Sydney McLaughlin vs Dalilah Muhammad is the modern-day equivalent of intense rivalries as epic as Ali-Frasier, Ayrton Senna-Alain Prost and Lionel Messi-Cristiano Ronaldo. Muhammad had set the World record a second time at the Doha World Athletics Championship, where she lowered the time from 52.20s to 52.16s; McLaughlin was the closest spectator to Dalilah's Gold again.

When asked about what can be expected of her in the future after breaking the World record, Muhammad said, "Hopefully even faster. Obviously, Sydney is very young; She'll be there for the rest of my career. I'm just gonna try to go with that and push myself as long as possible."

Sydney did have a massive last 50m, where she closed the gap between her and Muhammad to a few yards but fell short in the end. "I have some things I need to work on, and just knowing that I have the strength to get there is really what motivates me to come back better." said McLaughlin. These words from a 19-year-old were enough to know that Sydney's best was yet to come.

In 2020, Sydney changed coaches and started training under legendary coach Bob Kersee, who shaped legends of the track in Alyson Felix and Florence Joyner-Griffith. It was a gamble that paid off as Tokyo Olympics got postponed to 2021 due to the Covid pandemic.

Usually, changing coaches during racing season is risky, let alone doing it before the Olympics. "I'd seen Bobby out at the track a couple of times when we were at UCLA," when asked about the chemistry with Kersee, McLaughlin said, "and he was helping for a while with the hurdling technique and the chemistry kind of clicked."

Cut to the US Olympic trials, Dalilah came back from a hamstring injury and was slowly picking up the pace; she was running 55's before the Trials, and a 52s in the finals came as a welcome surprise for Muhammad as well. However, Dalilah has time before the Olympics to find her groove and set up one of Tokyo's most anticipated head-to-head battles.

"Iron sharpens iron. There's no animosity or hard feelings.

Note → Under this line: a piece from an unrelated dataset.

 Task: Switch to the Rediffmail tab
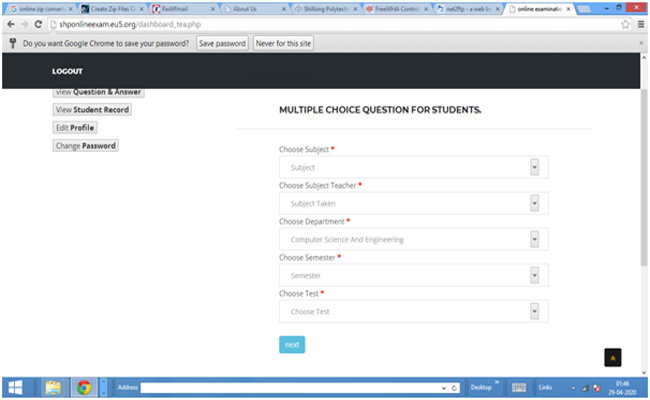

We have to have each other to have these world records," Muhammad said in an interview to NBC about the personal battle with Sydney amongst a pool of talent on the world stage.

"It's an honor. So many amazing women have come before me and will come after me. The glory isn't forever." Fresh off breaking the WR and consistent form displayed, Sydney looking like the favourite to take Gold in Tokyo, but never underestimate the heart of a Champion. Let's be witness to a piece of History getting etched before our eyes.